Find them in your local bookstores, libraries, or online at amazon.com or Barnes & Noble.
Take one missing heiress, an unscrupulous uncle, and a young vaudeville performer fallen on hard times; add several murdered girls, a mysterious Chinese herbalist, and a handsome bootlegger; then move from the seamy world of Prohibition-era vaudeville to Oregon’s rugged coast, and what do you have? A formula for suspense, as Jessie finds herself torn between her deceitful charade and her determination to find out what really happened to the girl she is impersonating.
In the second Roaring Twenties murder mystery, Jessie trades her nomadic vaudeville life for a modest but steady job in the silent film industry. She quickly learns that all Hollywood scorns the Prohibition laws: studio bosses rule the police and gangsters supply speakeasies everywhere with bootleg hooch and Mexican dope. When a powerful director is murdered at his own party and Jessie’s waitress friend is killed for what she saw, Jessie takes the lead in an investigation tainted by corrupt cops. Soon tangled in a web of drugs, bribery, and greed, she finds herself a prime suspect as the bodies pile up.


The third in the Roaring Twenties mystery series takes Jessie from silent films back into the world of vaudeville to track down a performer with something to hide. At the request of her silent film star boss, Mary Pickford, Jessie uses her vaudeville talents to investigate the murder of an extra by a Hollywood actress already sentenced to death for the crime. Her inquiries lead to the discovery of a blackmailer and more than a dozen actors facing ruin or even death if their secrets are exposed. If the convicted actress is innocent, then who killed the blackmailer?
The fourth book begins in the fall of 1925 when a projectionist is gunned down in the theater booth. The killer flees to the balcony and vanishes. Jessie’s investigation succeeds where the police fail, thanks to her vaudeville skills and connections. A killer seeking revenge for an Old World massacre is targeting a group of Balkan immigrants, one by one. Jessie deduces the reason the killer is never apprehended—but fails to spot the killer until it’s almost too late. A young deaf girl whose mother has gone missing plays a significant role.
STOLEN MEMORIES, below, is not part of the Roaring Twenties series, although it is set in that decade, in France and England.

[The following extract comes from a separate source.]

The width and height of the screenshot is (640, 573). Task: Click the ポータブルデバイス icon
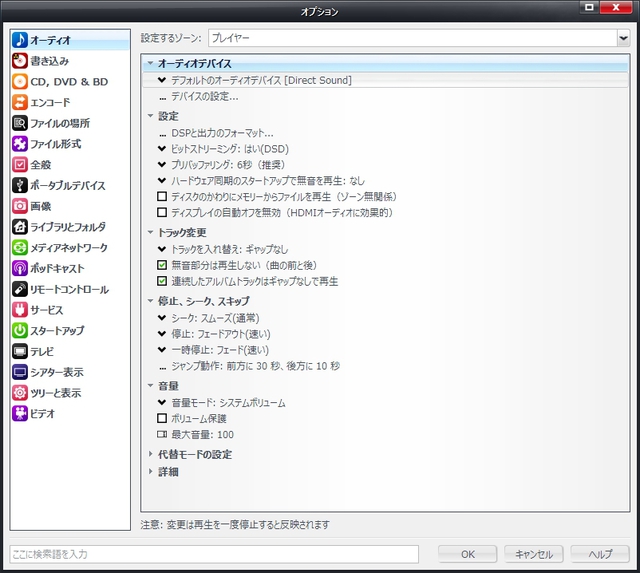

A brutal attack along the banks of the Seine leaves a young Englishwoman close to death in a Paris hospital without a memory in her head. She soon comes up against a vengeful husband who accuses her of the theft of priceless art, the French gendarmes who have linked her to a murder on the Riviera, and a scorned lover who is trying to kill her. The husband, who believes his wife’s amnesia is faked, spirits her away to an ancient chateau in the French province of Champagne, where prehistoric dolmens and standing stones dot the fields and caves hewn out of limestone are used for more than storing wine. For weeks he tries threats, bribery, and hypnosis to pry the truth out of her. As her memory returns piecemeal–some corroborating, some clashing with what she is told–she struggles to establish her identity. But who is trying to poison her and bury her in an avalanche of slate? Who is laying a trap for her deep within the wine caves of Champagne? The story takes place in 1928 against a backdrop of pagan ritual and an early Christian midsummer festival known as the Fires of John the Baptist.